In reflecting on these passages, the obvious, but often unrecognized, appreciation and utilization of the phenomena of perpendicularity by ancient peoples becomes obvious. Most likely, a primary mathematical instrument employed by humans was a simple vertical staff embedded into the ground, a *gnomon*. The actual placement of the staff would imitate the observed efficiency of nature such as a tree rising perpendicular to the plane of the ground. The staff would be placed perpendicular to the ground, it would “stand straight,” and the concept of vertical to horizontal would be preserved. In 1973, Jacob Bronowski, mathematician and noted philosopher of science, in writing on the place of science in human development, commented on how perpendicularity and its mathematical expression as contained in the “Pythagorean Theorem” described “the exact laws that bind the universe” and noted that its inscription had, appropriately, been considered for use in a message on a NASA Pioneer space probe as a topic of communication to other possible intelligent beings in the universe [1]. It appears, however, that it was never used.

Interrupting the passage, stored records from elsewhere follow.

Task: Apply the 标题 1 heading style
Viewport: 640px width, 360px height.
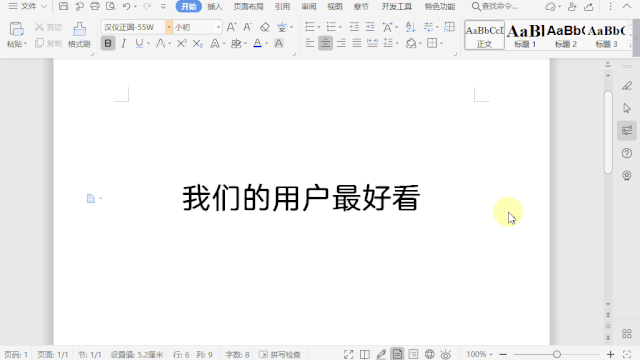Action: point(525,35)
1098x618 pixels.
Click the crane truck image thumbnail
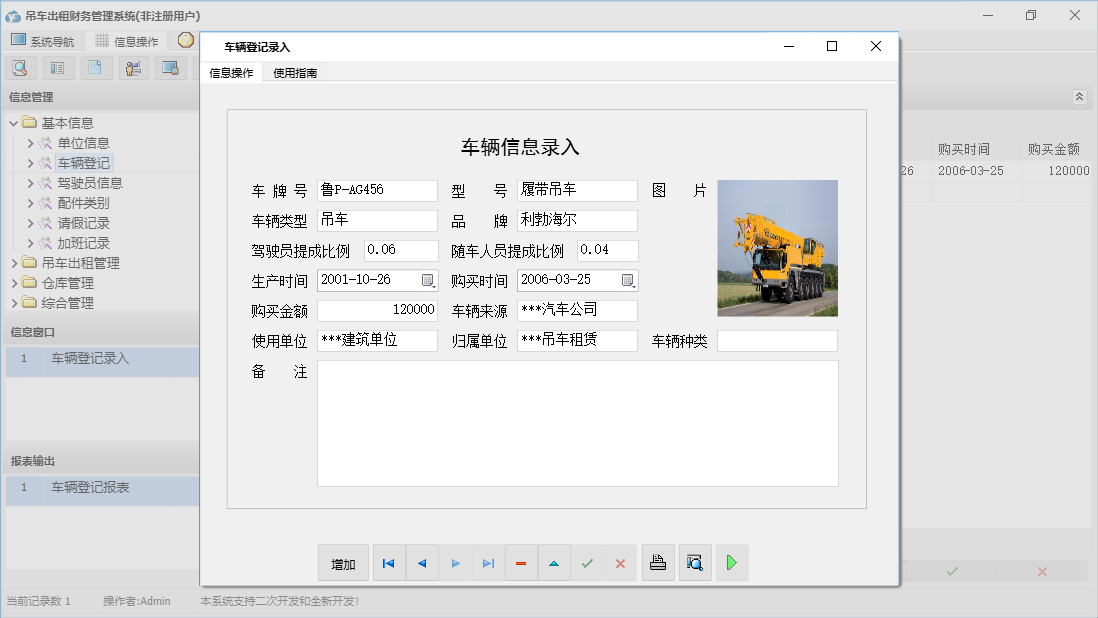777,248
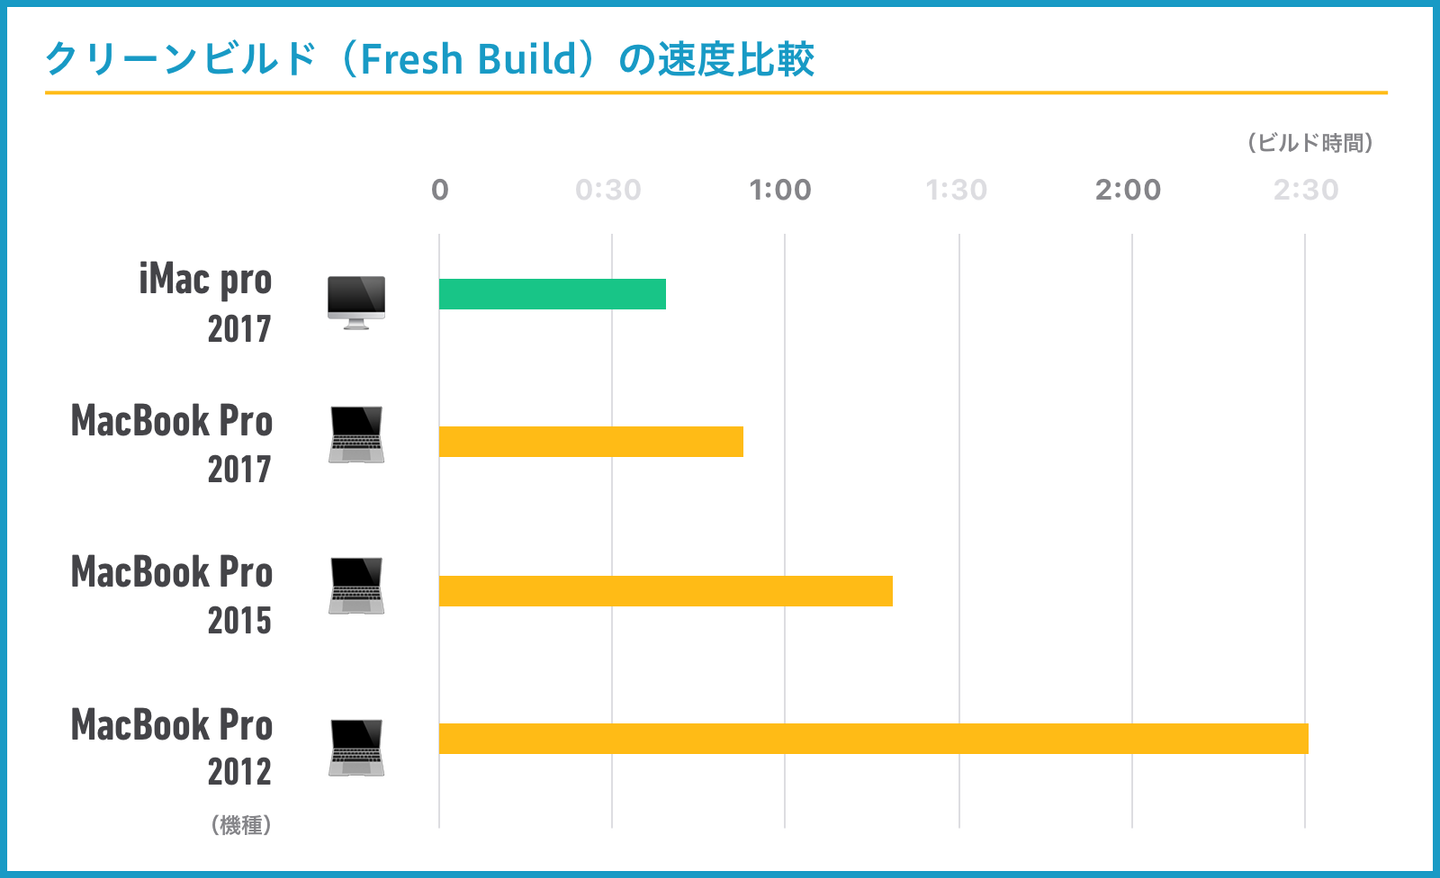Viewport: 1440px width, 878px height.
Task: Click the MacBook Pro 2015 text label
Action: 172,595
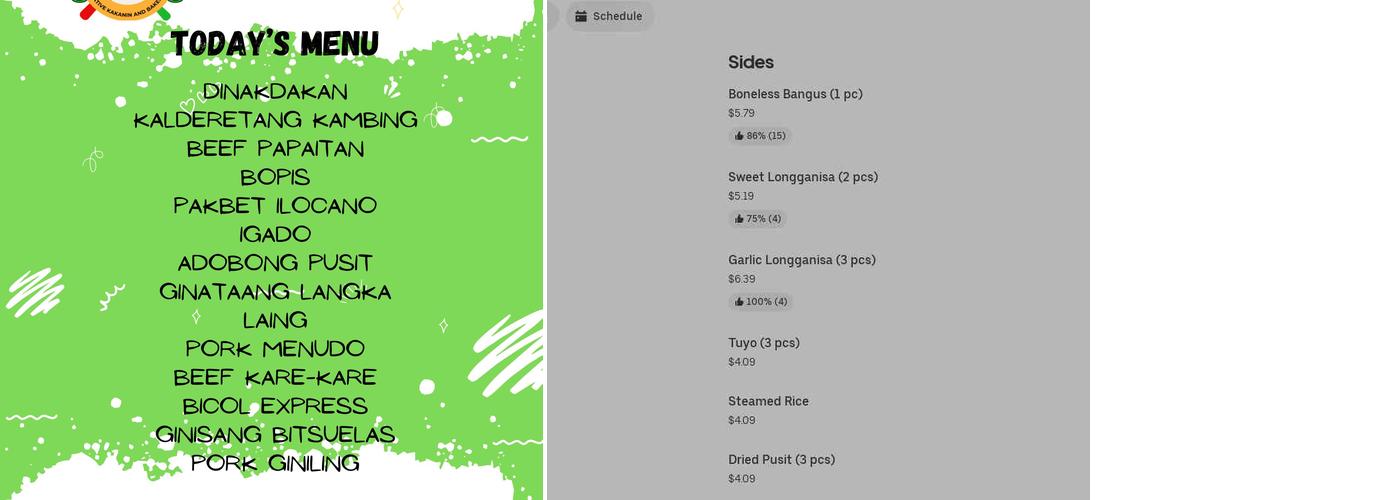
Task: Click the 86% (15) rating text
Action: [766, 136]
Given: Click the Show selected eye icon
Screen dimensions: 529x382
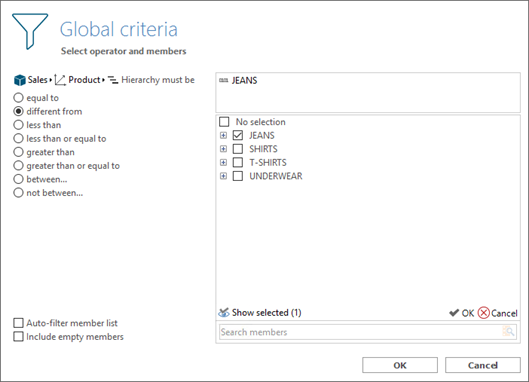Looking at the screenshot, I should coord(223,313).
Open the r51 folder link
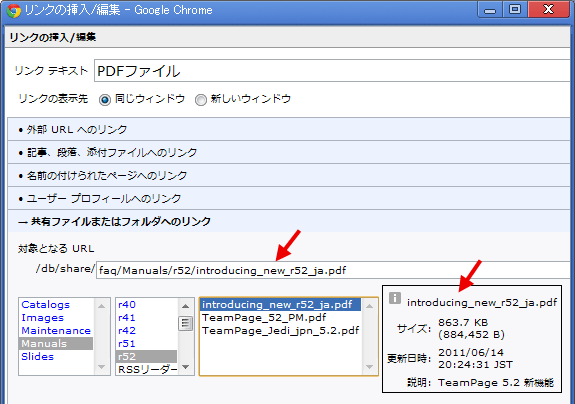The height and width of the screenshot is (404, 575). coord(127,344)
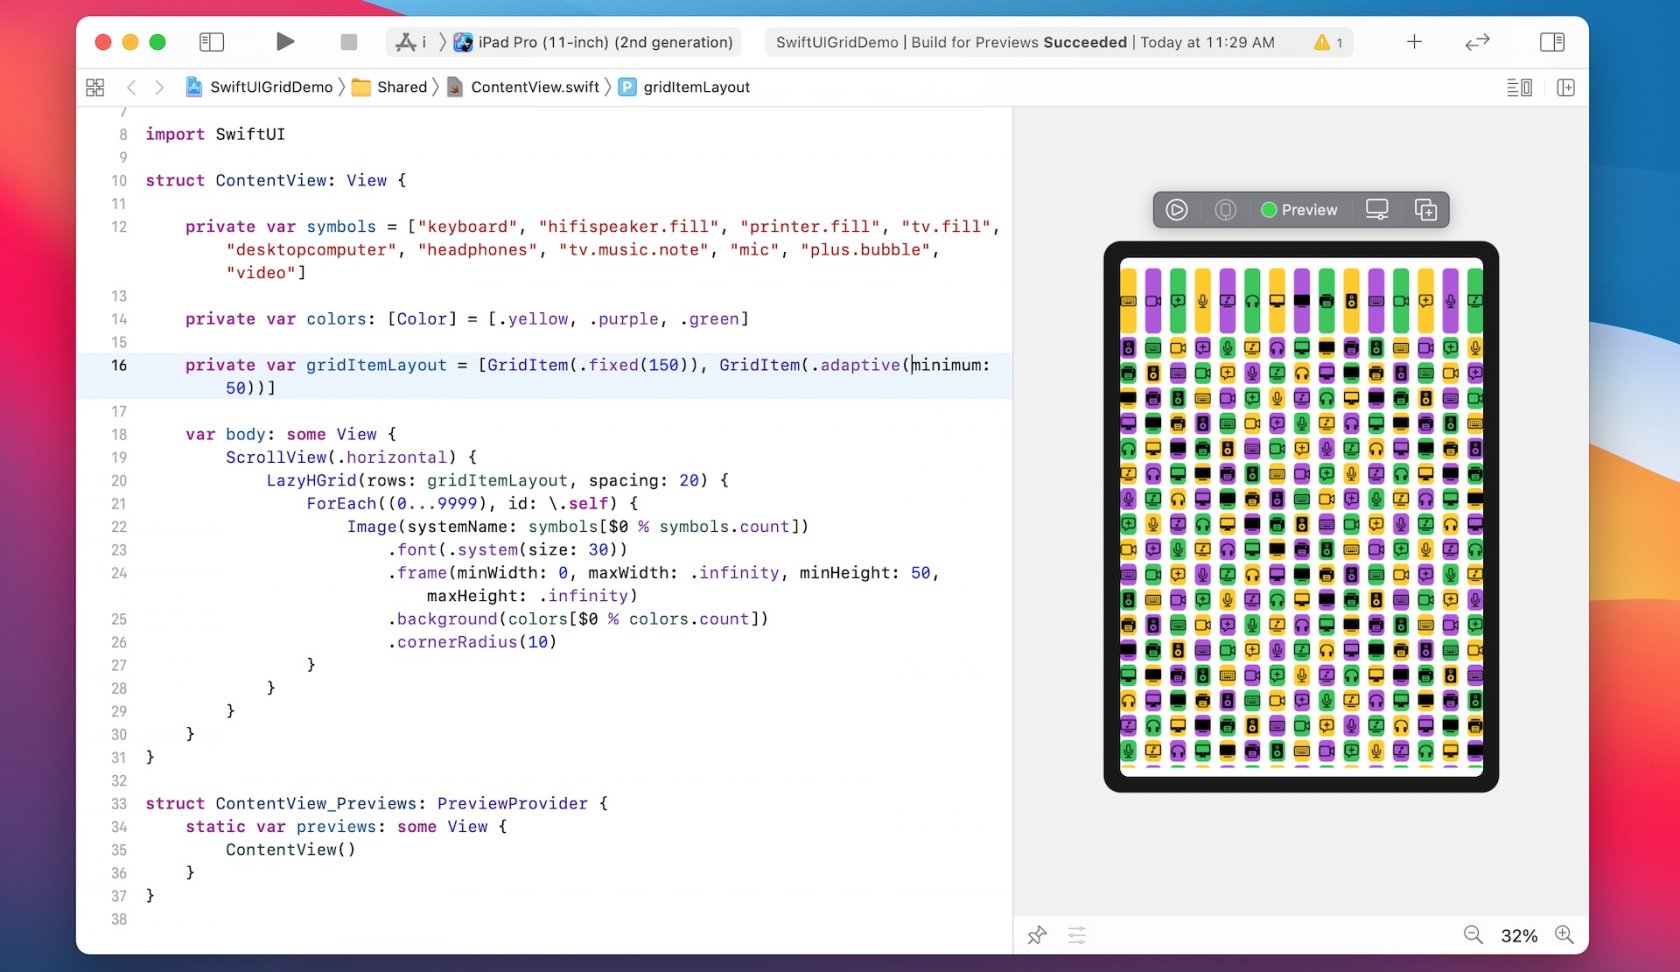Screen dimensions: 1680x972
Task: Start Live Preview in canvas
Action: tap(1177, 210)
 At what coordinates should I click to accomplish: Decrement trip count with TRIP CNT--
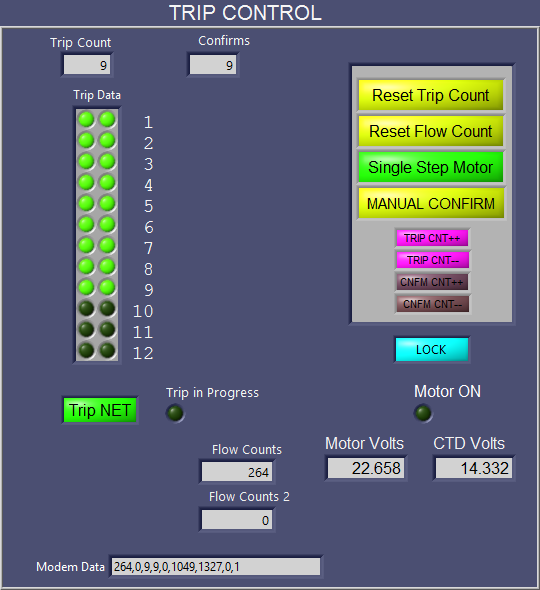432,260
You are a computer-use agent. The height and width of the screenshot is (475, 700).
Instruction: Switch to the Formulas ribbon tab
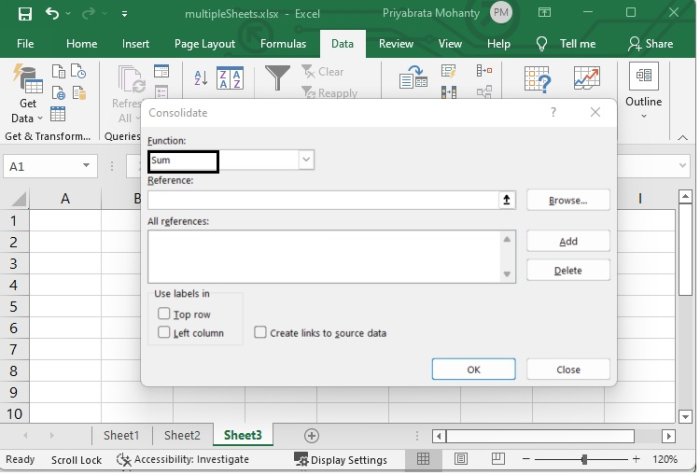[x=283, y=44]
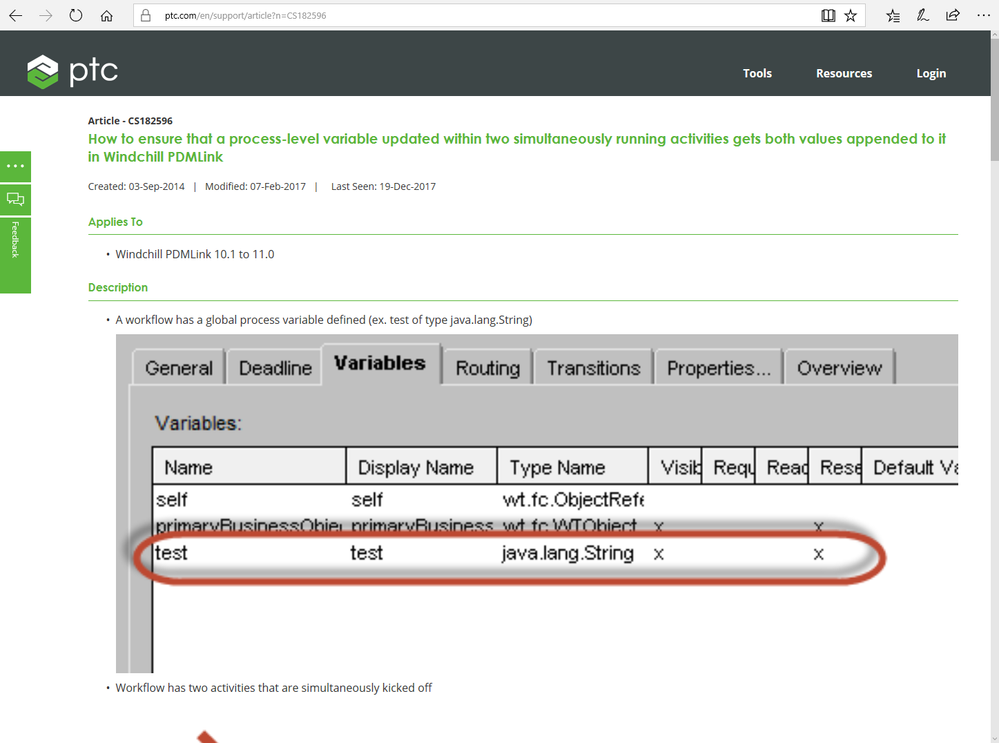Open the favorites hub icon
This screenshot has width=999, height=743.
coord(893,15)
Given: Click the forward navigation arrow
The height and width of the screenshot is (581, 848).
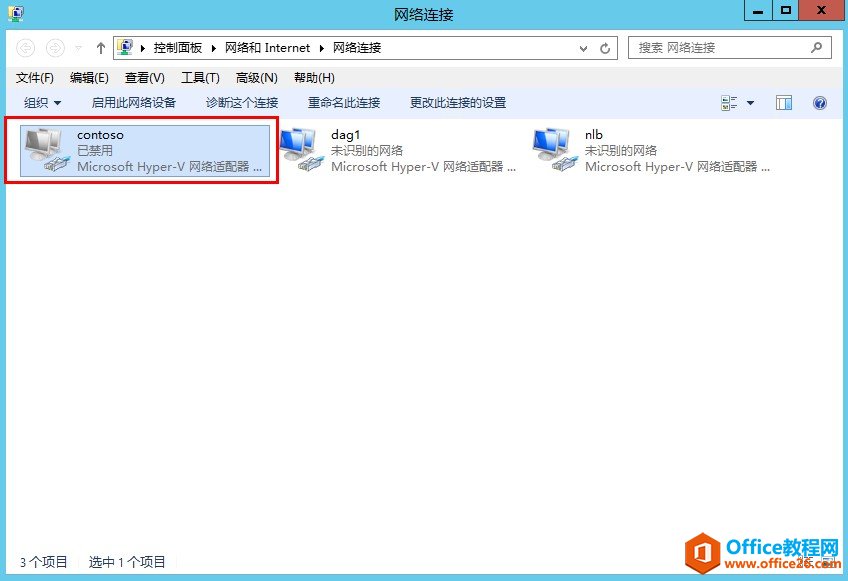Looking at the screenshot, I should click(x=55, y=47).
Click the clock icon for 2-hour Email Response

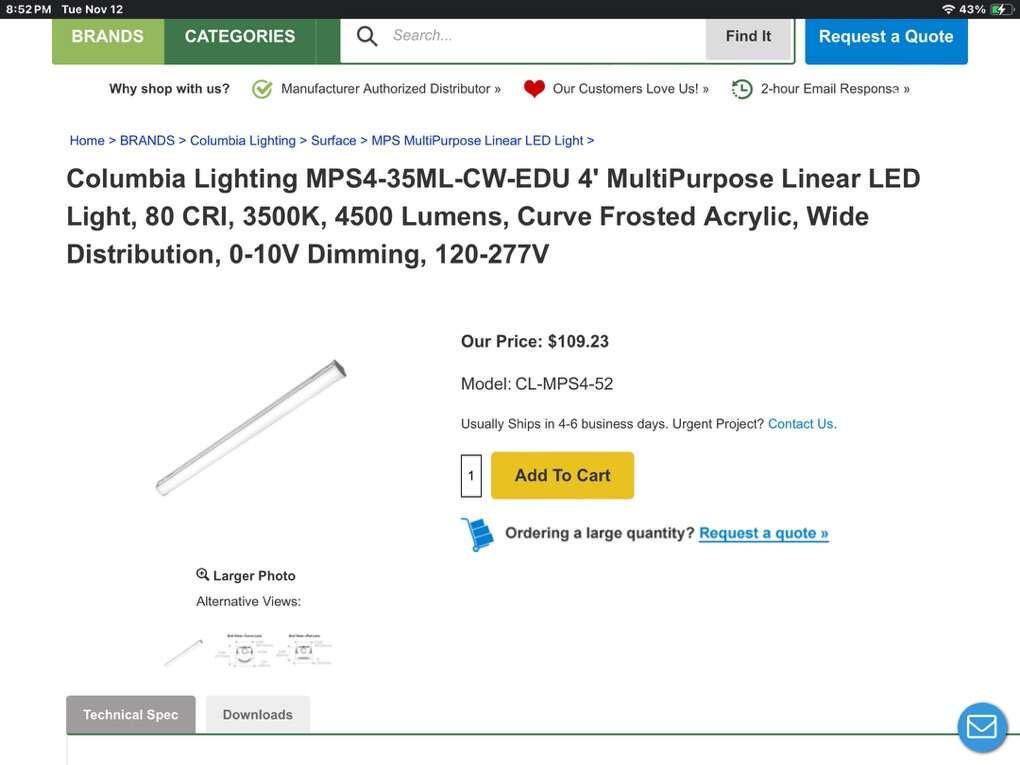pyautogui.click(x=741, y=88)
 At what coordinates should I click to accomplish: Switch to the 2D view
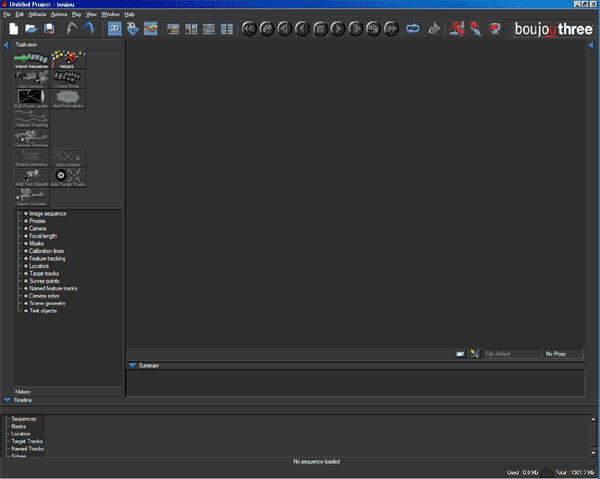point(114,29)
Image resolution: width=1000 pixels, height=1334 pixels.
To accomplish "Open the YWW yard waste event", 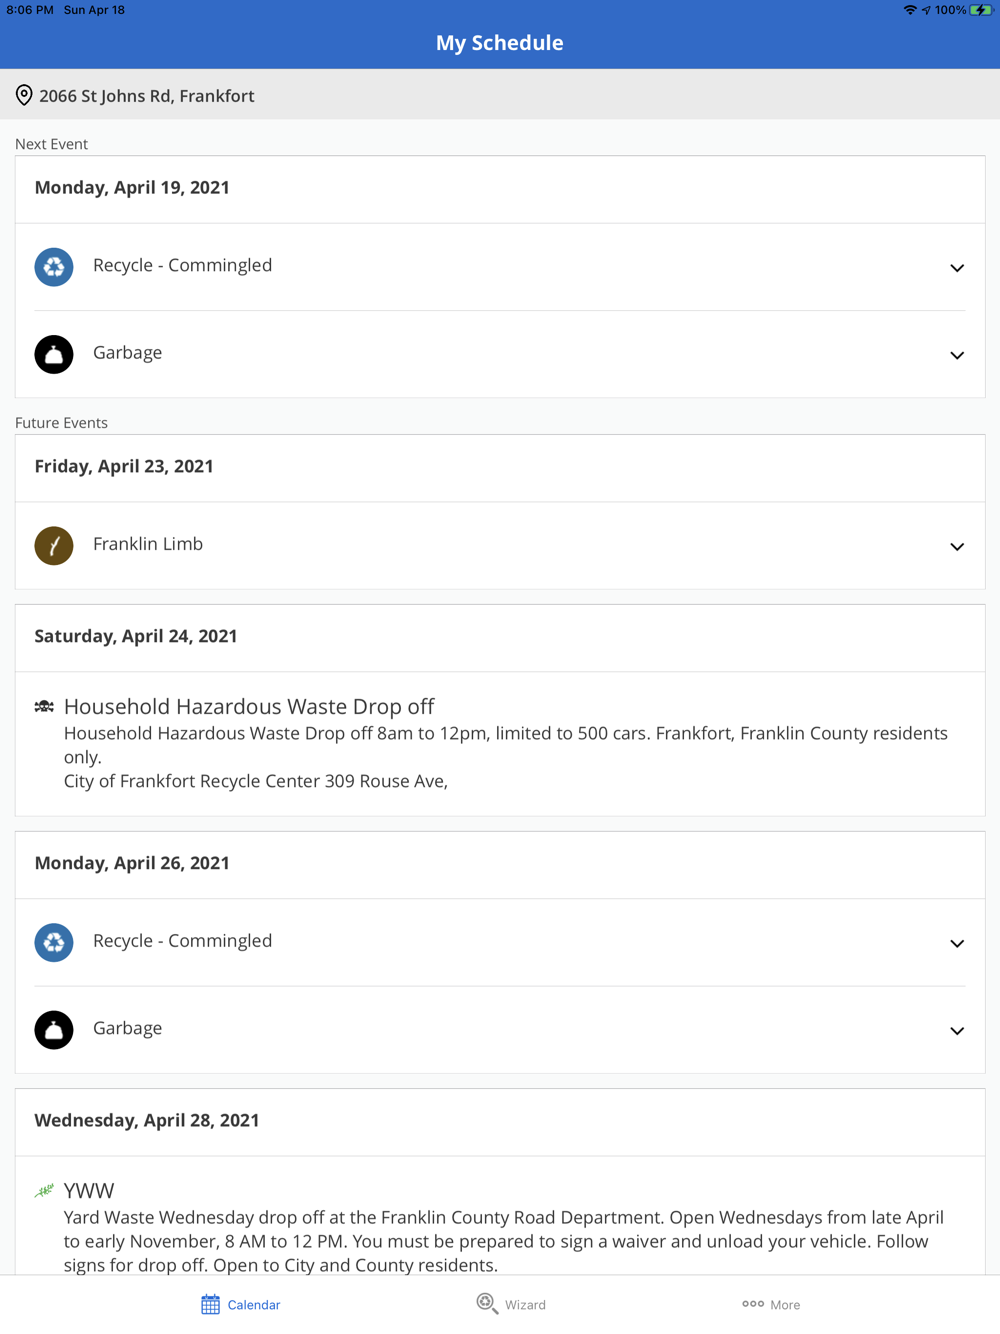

Eventually, humans would design other tools to readily obtain this relationship: the plumb line for insuring the vertical and the surface level for the horizontal. The right angle itself would be captured in the “L” shaped design of a set-square. The use of two such sighting staffs set a distance apart allowed for the construction of straight lines. Sighting on such gnomons would eventually advance in their focus from near points to distant points, one perhaps elevated, and a slanted line of sight would be required and obtain significance. Now, a slanted sight line would allow the positional referencing of heavenly bodies, including the sun. A primitive astronomy was established and an intuitive concept of angle obtained. As a body higher in the sky was observed using a gnomon, the ray of the line of sight increased its upward slant and the angle with the horizontal increased. For the sun, this reckoning involved a shadow, a length easily observed and recorded. Such visual reckonings became important as temporal markers for the needs of agricultural societies and those that depended on the migrations of animal herds. Ancient societies kept chronological “shadow tables” [2, p. 196]. Pliny the Elder (23-79 CE), in his encyclopedic history of the ancient world, mentioned Thales employing shadow reckoning in Egypt. Plutarch, writing a few years later, also repeated this incident [7]:

Although he [the Pharaoh of Egypt] admired you [Thales] for other things, yet he particularly liked the manner by which you measured the height of the pyramid without any trouble or instrument; for, by merely placing your staff at the extremity of the shadow which the pyramid casts, you formed, by the impact of the sun’s rays, two triangles and so showed that the height of the pyramid was to the length of the staff in the same ratio as their respective shadows.

Evidence of such shadow reckoning can be found in most ancient societies. Shadow reckoning employing gnomons became a mathematical technique that embedded itself in the later designs of such instruments, such as the sun dial, astrolabe, quadrant, and eventually the nautical sextant. The ratio of gnomon length to its shadow length is now recognized as the cotangent of the intercepted angle. Indeed, a strong case can be made for shadow reckoning as the precursor of trigonometry [10].